Kalundborg, Denmark
A couple of months ago somebody gently criticised the choice of picture in the banner on the Terra Infirma website [update: long gone!] – saying that these ‘dark satanic mills’ were the wrong message for our company. But we’ve stuck with them as these aren’t just any dark satanic mills, these dark satanic mills are in Kalundborg, Denmark and they aren’t nearly as dark or satanic as you might expect.
Kalundborg is a sleepy little port of 20 000 people on the western coast of the Danish island of Zealand, famous for its remarkable five towered red brick medieval church which looms over the cobbled streets and red and yellow rendered houses of the old town. According to the tourist guides, that is pretty much all the town has to offer. But down at the waters’ edge the view is dominated by two monolithic blocks of a huge coal fired power station across the fjord. Just to the left and beyond the older block of this plant, the flickering flames of two flare stacks mark the location of an oil refinery. Further left again is one of the world’s biggest pharmaceutical plants. It is the story of these three industrial complexes, a number of smaller plants, the town itself, and their unique symbiotic relationship that brings environmentalists on pilgrimages from all over the world. Our party was predominantly from UK academia, but two Koreans had flown halfway around the world to hear the story of the Kalundborg Industrial Symbiosis.

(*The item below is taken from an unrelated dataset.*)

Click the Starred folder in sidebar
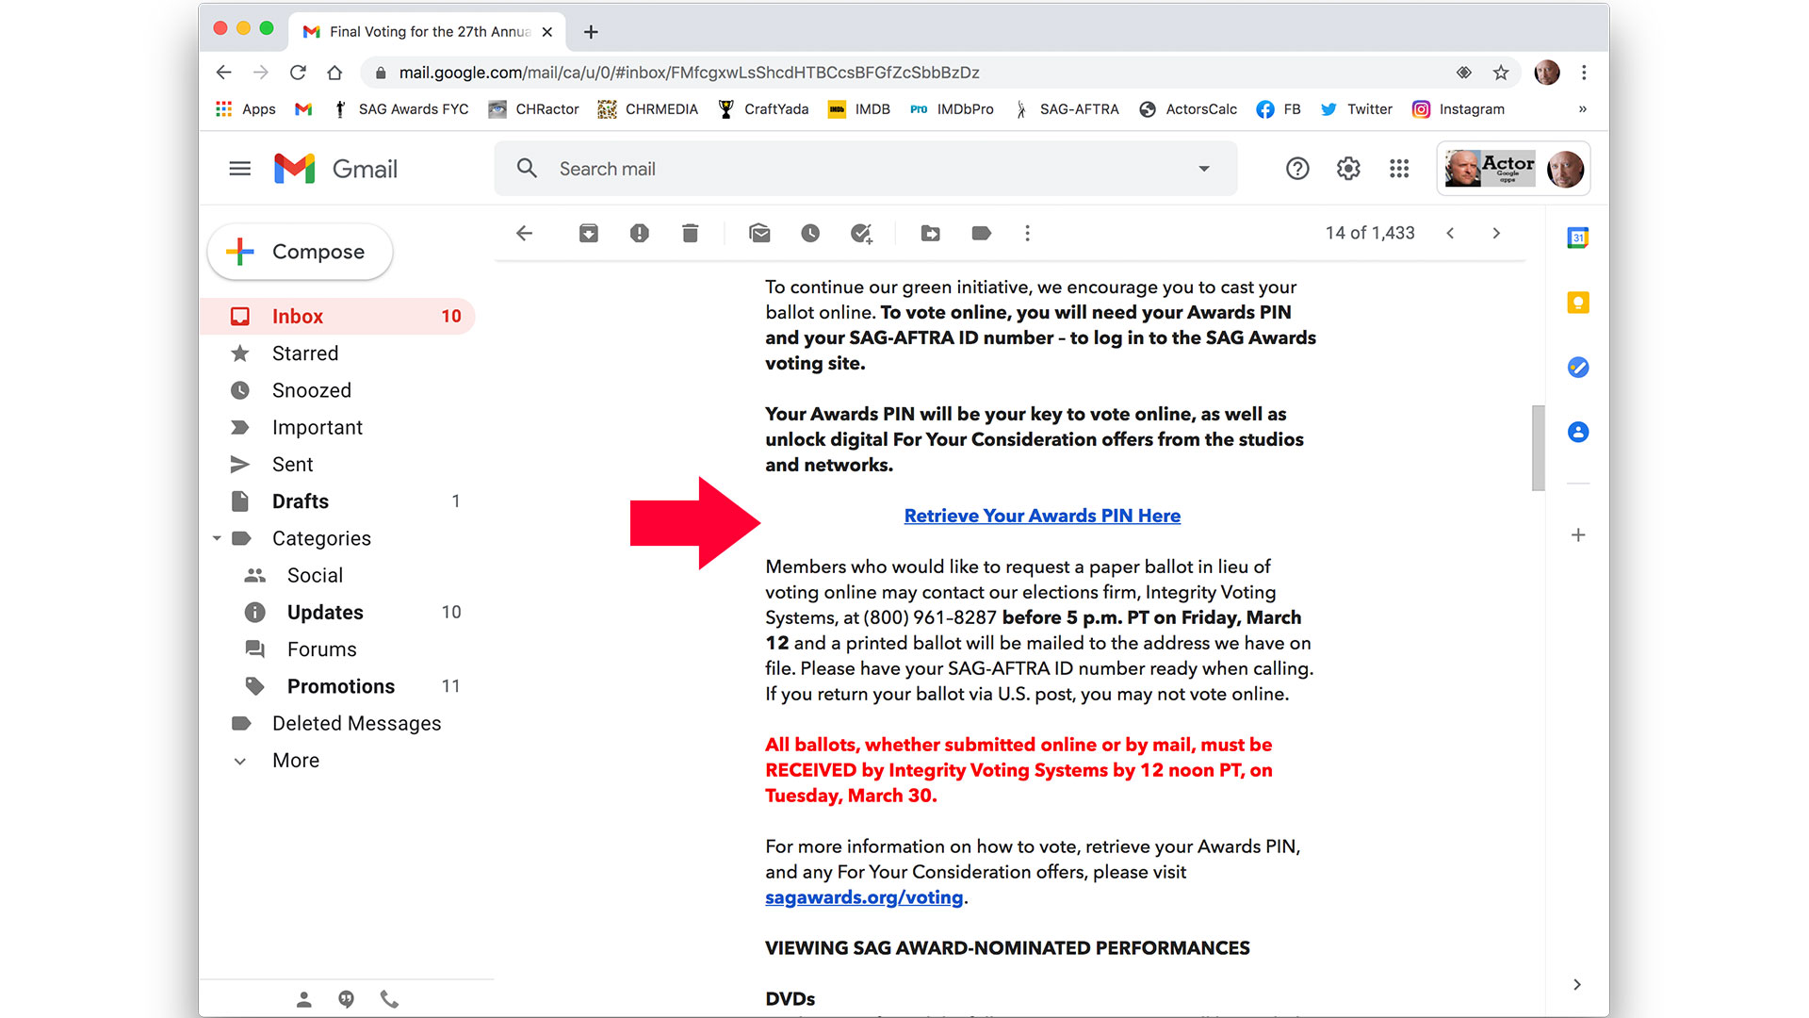This screenshot has width=1809, height=1018. [x=304, y=353]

In a meeting room in the swish Youth Hostel where we were staying, Noel Brings Jacobsen, CEO of the Kalundborg Symbiosis Institute, told us how it all began. In the sixties, the Government decided to attract some big dirty industries to Kalundborg as it had become an unemployment blackspot. Planning regulations were relaxed and land was provided practically free of charge. The only problem being that there was no source of fresh water needed for all three plants except for Lake Tisso, over 25km away. So the plant managers worked together to cascade wastewater from one process to another, starting where it had to be cleanest and working its way down through the less fussy processes, and recycling it wherever possible. The power station produced an excess of steam so it was piped the short distance to the other plants and then around the fjord to the town where it heats all the buildings. More companies turned up to take advantage of other opportunities: a plasterboard company which takes the gypsum from the pollution control to build into its products and a fish farm which uses (and cools) some of the warm wastewater.
On Earth Day 1989 a number of students were asked to study the environmental impact of the town’s industries and they started to trace these connections. Using a pinboard and coloured string, they presented the findings to the companies’ management teams. The industrialists hadn’t realised just how integrated and interdependent their plants had become, so they set up a small Institute to co-ordinate the relationships and started investing heavily in further synergies. Links have come and gone, but with the habit ingrained and the benefits proven, the infrastructure has simply been adapted to exploit new opportunities.
Noel took us around the plants, showing us the relatively minor adjustments required to make the processes compatible. The steam and water pipes run alongside each road, painted green and surrounded by vegetation. On top of the power station we got to see just how close the plants are physically, looking almost vertically down on the fish farm below. At the pharma plant, Claus the public relations/security man showed us the fertiliser product made from the process substrate. It is trademarked, but given away free to local farmers. If the company had to pay for disposal to landfill, the plant would go bust and 2700 local people would be on the dole.
Of course this is not eco-nirvana, explained Noel. The power plant burns coal, the oil refinery provides fuel for planes, trains and automobiles, and fish farming is rarely seen as ‘green’. But, given these processes are a fact of modern life, the environmental impacts have been minimised. Almost every last scrap of energy and water is used and waste arisings minimised. None of the individual links are unique to Kalundborg, in fact most are found somewhere in the UK with the notable exception of large scale district heating. It is simply that nowhere else in the world can you find such a compact example of the benefits of Industrial Symbiosis.